I’ve been trying to hang on lately, but between staying sober, dealing with bipolar flare ups, and a relapse with bulimia I’m feeling like garbage. A friend that was also suffering from bipolar and addiction committed suicide this month and I’m in such a weird place. I almost feel happy for her… She’s not in pain anymore. I don’t think that’s messed up, but maybe so.

I’m trying to take it one day, one minute at a time, but while parts of my brain are begging for care and love, other parts feel like they’re declaring war on my body and heart. I’m holding onto sobriety as best I can, but losing the battle against my ED. Every day I hope for things to feel gentler, easier to bear, but it seems like everything is a trigger and I have no defenses against my self-destructive actions.

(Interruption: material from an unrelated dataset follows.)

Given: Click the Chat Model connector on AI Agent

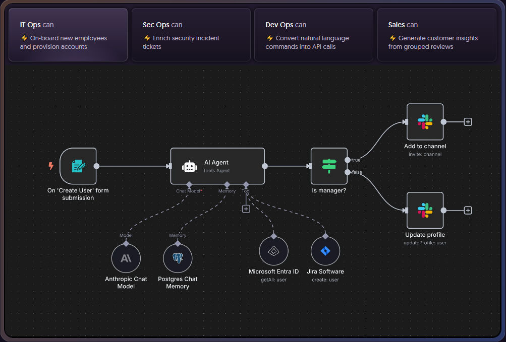Looking at the screenshot, I should pos(188,184).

Seems like the perfect time to go get help, but I’m terrified to admit defeat, admit one more way that I’m broken, admit one more way my sisters outshine me, admit one more way I’m failing to be an independent, self-sufficient adult. It’s pride, it’s self-protection from false threats when in reality I’m breaking myself from the inside out.

I hope this is all related to my friend leaving and that in time things will settle down. She was dynamite. She was a supernova. She reminds me of myself in a lot of ways, and I think I’m a little scared of how far she took it… Bc I wonder if the disease is capable of taking me there, no matter what I do to stop it. Would she have done it if she was in a euthymic state? Was it even a psychotic break? I don’t have answers. All I know is that we were very similar but didn’t talk about it much.

I’m safe tonight. I think tomorrow will be better. I want to love myself so badly. I want to be proud of who I am.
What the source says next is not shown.